RE: [Dan.Oscarsson@kiconsulting.se: Comments on NFSv4 rfc3010bis- 05 draft]

New Message Reply About this list Date view Thread view Subject view Author view Attachment view

From: Noveck, Dave (Dave.Noveck@netapp.com)
Date: 01/28/03-08:29:24 AM Z


Message-ID: <C8CF60CFC4D8A74E9945E32CF096548A072A54@SILVER.nane.netapp.com>
From: "Noveck, Dave" <Dave.Noveck@netapp.com>
Subject: RE: [Dan.Oscarsson@kiconsulting.se: Comments on NFSv4 rfc3010bis- 05 draft]
Date: Tue, 28 Jan 2003 06:29:24 -0800

Mike Eisler wrote: 
> If the server advertised that it is supporting one of the case insensitive
> attributes, it MUST use form KC. If neither of the case
> attributes is supported by the server, then normalization is
> optional by the implementation and
> could be made a SHOULD or MUST in a future
> revision of the specification, such as advancement to DRAFT
> status, or in a minor revision. Given
> that that we are riding RFC3454, the only
> normalization form we could use in the future is KC.

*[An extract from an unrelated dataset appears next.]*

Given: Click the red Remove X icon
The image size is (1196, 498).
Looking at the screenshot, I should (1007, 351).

Here's what the unicode technical report says about form KC
(and KD):

> Normalization forms KC and KD must not be blindly applied to arbitrary 
> text. Since they erase many formatting distinctions, they will prevent 
> round-trip conversion to and from many legacy character sets, and unless 
> supplanted by formatting markup, may remove distinctions that are important
> to the semantics of the text. The best way to think of these normalization
> forms is like uppercase or lowercase mappings: useful in certain contexts
> for identifying core meanings, but also performing modifications to the 
> text that may not always be appropriate. They can be applied more freely
> to domains with restricted character sets, such as in Annex 7: Programming
> Language Identifiers.

My impression is that filenames in v4 are much more like "arbitrary text"
and don't fit the restricted model that would be implied by the Programming 
Language Identifer analogy.

I understand Mike's point that we don't have free choice in this area.

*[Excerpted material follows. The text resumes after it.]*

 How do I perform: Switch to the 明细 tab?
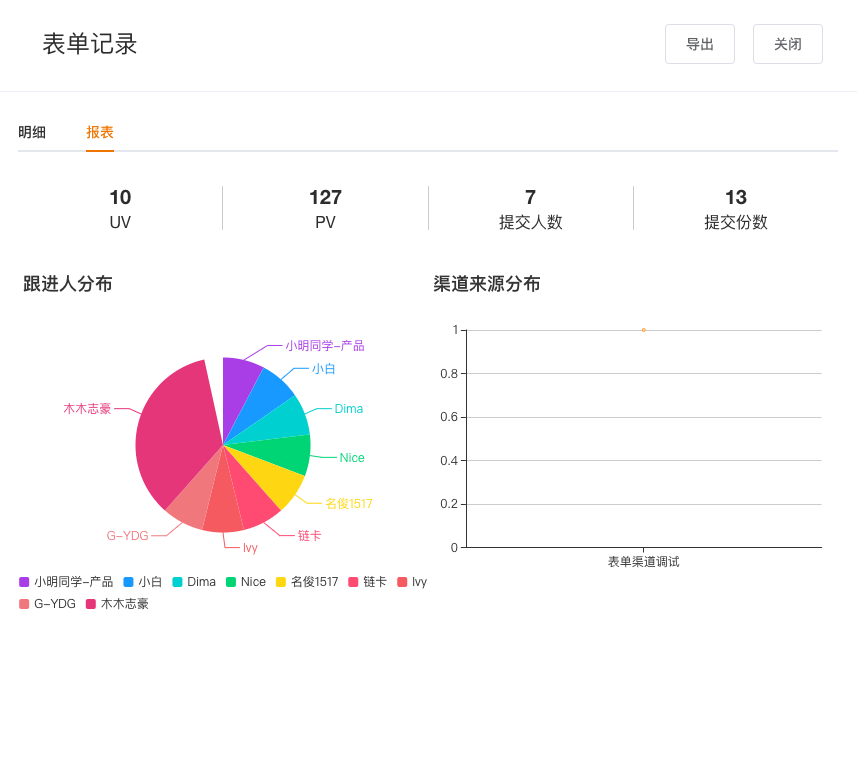[32, 132]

The basic thrust of the protocol with regard to naming has been that this
is pretty much part of the filesystem semantics (the filesystem may not 
support the full character range, may have other restrictions on what
names are valid, etc.).  With the stringprep stuff we deviated from that
model, and at least in the case of case-insensitive mapping, imposed very
detailed requirements on the filesystem.  It looks like we didn't have a 
choice.

Most of us are going to be doing case-sensitive matching where I think
the basic v4 model remains.  Unless forced to do so, I would hope that
we would not go down the path of imposing detailed requirements on the
naming architecture of the filesystem, without a clear understanding of
the consequences.  I'm pretty sure I don't have such an understanding
now, and it's not clear to me that I will ever have such an understanding.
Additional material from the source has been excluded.